Incendio a Salbertrand, Fratelli d'Italia: "Subito i miltari in Valle"

Agostino Ghiglia: "Le betoniere date alle fiamme nella notte sono una vera e propria dichiarazione di guerra alla politica e alle istituzioni". Massimiliano Motta: "I militari in Valle"

Non sono mancate le reazioni dei politici all’ultimo episodio di guerriglia No Tav, la scorsa notte, a Salbertrand. “Una dichiarazione di guerra alla politica ed alle istituzioni”. Così definisce il consigliere portavoce piemontese di Fratelli d'Italia, Agostino Ghiglia. "Non è un caso che l'ennesima azione intimidatoria - aggiunge - sia arrivata al termine di una proficua giornata di confronto e di approfondimento in cui erano nuovamente emerse, in tutta la loro nitidezza, le motivazioni a sostegno della Torino-Lione".

"Alla sonora sconfitta rimediata sul campo delle idee - continua Ghiglia - la strategia del terrore ha risposto con la solita, violenta rappresaglia contro imprese e lavoratori: si tratta però dell'ultima spiaggia, dell'unica via rimasta al fronte del 'no' per fare notizia".

"Mi chiedo – prosegue il consigliere - se i vari pungolatori come De Luca e Vattimo, sempre pronti ad istigare e giustificare i rigurgiti bellicosi della protesta, non abbiano un benché minimo rimorso di coscienza, magari offrendosi di rimborsare in prima persona i danni causati dagli esecutori materiali della più classica fatwa col cachemire lanciata dai pensatori alternativi della sinistra radicale".

Massimiliano Motta, consigliere regionale di Fratelli d'Italia, chiede che i militari vengano inviati subito in Valle.
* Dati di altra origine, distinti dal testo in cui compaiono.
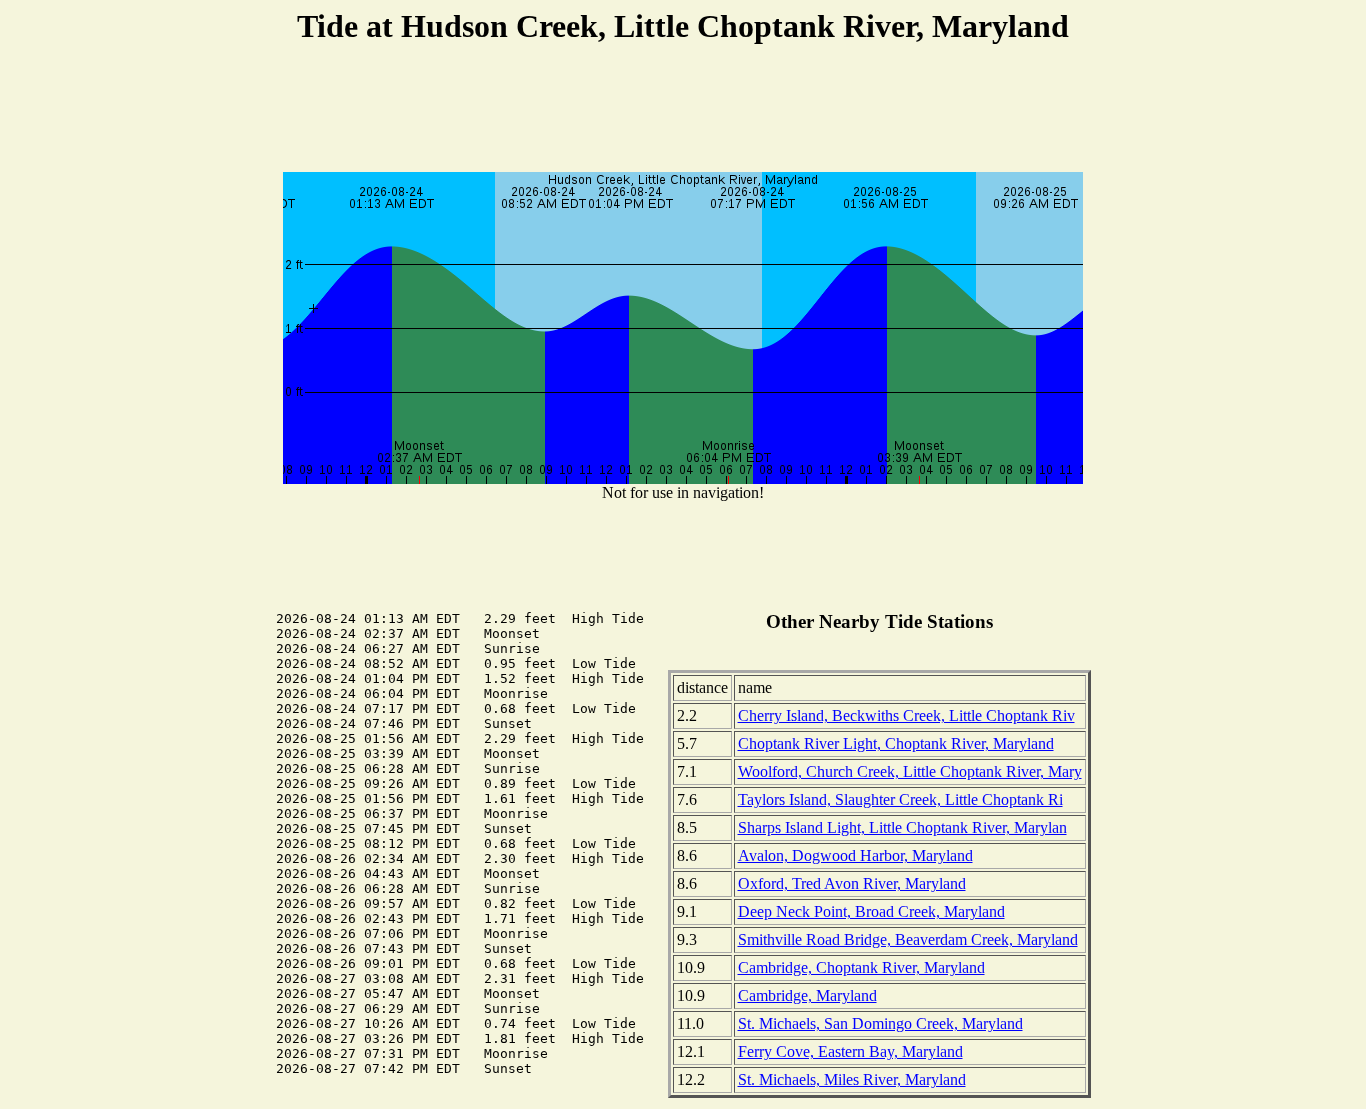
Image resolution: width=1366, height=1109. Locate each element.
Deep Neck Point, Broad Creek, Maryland (871, 911)
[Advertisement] (683, 111)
Solo così, secondo Motta, è possibile "consentire alle Imprese di lavorare e porre fine a questa situazione di insicurezza e violenza che si protrae ormai da troppo tempo".

Per Motta, "la necessità della confisca dei beni degli attentatori o dei fiancheggiatori responsabili di questi gravissimi atti per risarcire i danni arrecati, qualora essi venissero identificati o colti sul fatto".

“Procederemo inoltre alla raccolta firme per chiedere, con il sostegno dei tanti cittadini favorevoli all'opera, un maggior dispiegamento di agenti a difesa della Valle - conclude Motta - e l'allargamento della zona rossa. Esprimo quindi ancora una volta la mia condanna per queste azioni di violenza".